I would not have addressed the events at all, save that there have been a variety of responses within the Stoic community, some that I agree with to a large extent and at least one that I find morally abhorrent. However, I have not yet come across my own views being expressed. I feel that adding a perspective that hasn't been considered could at least go to show that within our philosophy there is a diversity of opinion and room for disagreement. So please, take the time to review, Why I am not Charlie.
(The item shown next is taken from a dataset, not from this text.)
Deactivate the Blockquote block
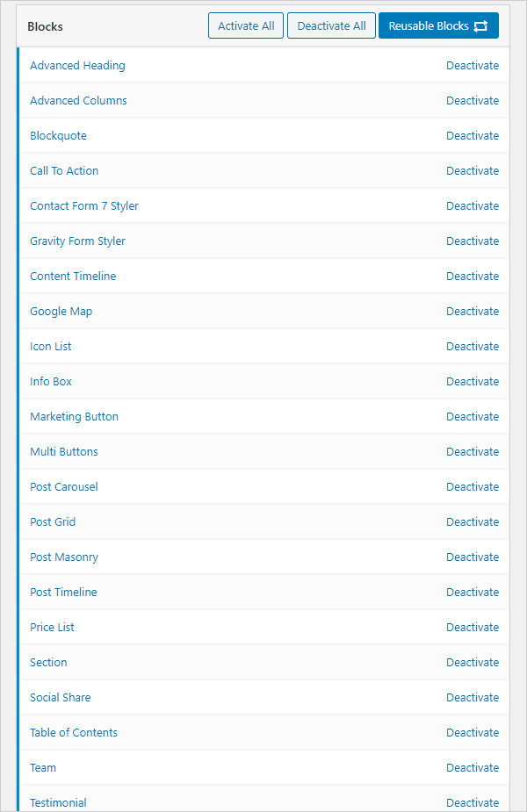This screenshot has width=527, height=812. tap(472, 136)
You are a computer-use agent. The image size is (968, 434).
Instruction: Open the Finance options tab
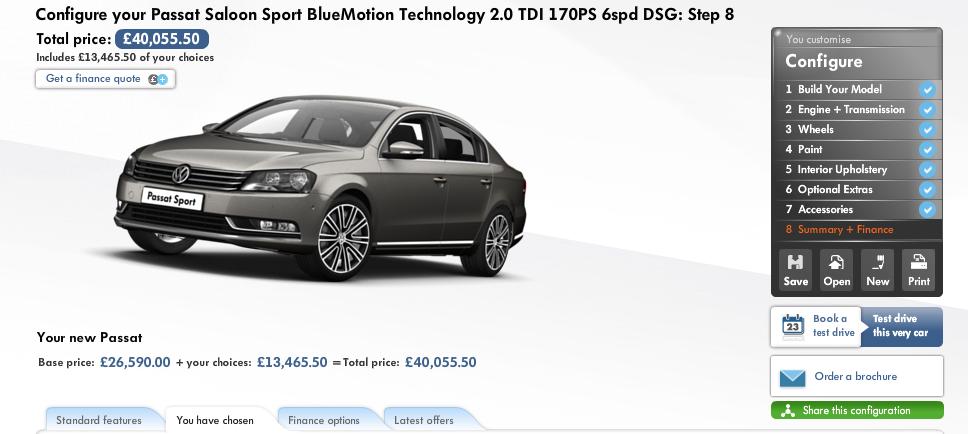323,420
I hope we are all in agreement with the first point stated in the above article. These killings are horrific and an offense against our common humanity. There is no excuse for using violence to fight ideas. As the author states, 'words don't kill, they must not be met by killing, and they will not make the killers' culpability go away.'
I have not run across Stoics who disagree with the above point, thankfully. I have seen a variety of thoughts concerning the proper Stoic response to violence, both our response as individuals and the actions we call for from the State and other institutions. A small subset have called for violence for violence. In particular, there has been calls for violence as punishment and as a deterrent for future actions. These views are indefensible within Stoicism.
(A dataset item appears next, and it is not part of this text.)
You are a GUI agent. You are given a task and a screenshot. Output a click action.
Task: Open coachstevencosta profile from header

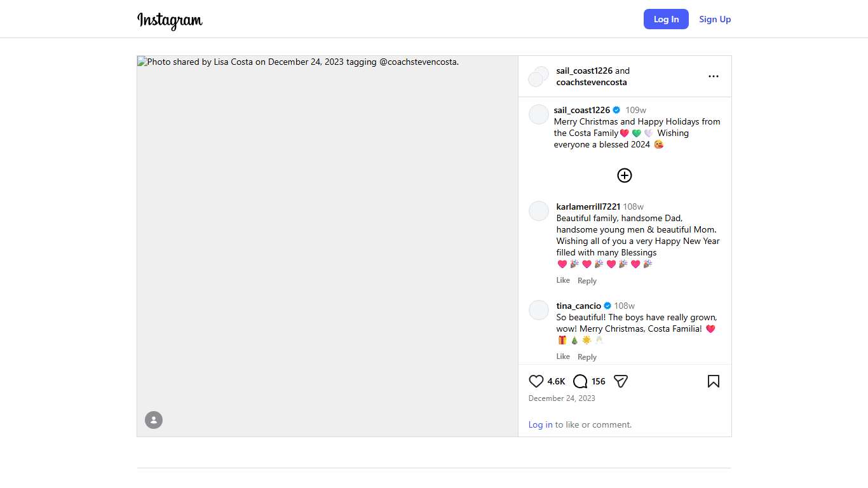click(591, 82)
The Stoic response to offensive actions is always one of restoration. As Aurelius states in Meditations 11:9, no person's offensive act can cause you to be unvirtuous against your will and neither can that person cause you to act without compassion towards them. Kindness towards offenders is not the same as inaction concerning their injustices. Aurelius says to, 'be tough-minded in thought and action.' Stoic tough-mindedness is for the hard work of overcoming the obstacles of vicious action with wiser and more lasting humane actions; actions meant to repair and restore even the most offensive of people to the human community. As I belabor in my writing, Stoicism treats all people as valuable, and demands that we bring each and every person continually closer within our circle of concern.
While we are doing the hard and satisfying work of a Stoic in our own lives, we are likewise responsible to call for restorative justice through our institutions. We do not get to cheer on policies that devalue human beings. We don't get to outsource cruelty to the State and then wash our hands of the actions done in our name. There's a reason that so many ancient Stoics were exiled or murdered by the State; they demanded better.
Concerning our adversaries, 'it is as much a weakness to become harsh as it is to shrink from action and relent out of fear.' The hardened heart is a distinctly un-Stoic organ. The healthy Stoic is one who can remain fully and relentlessly humane in the face of inhumanity. That is the Stoic I strive to be and those are the people I hope to partner with as we build up a Stoic community. So please remain tough minded. but also be gentle towards those who oppose you.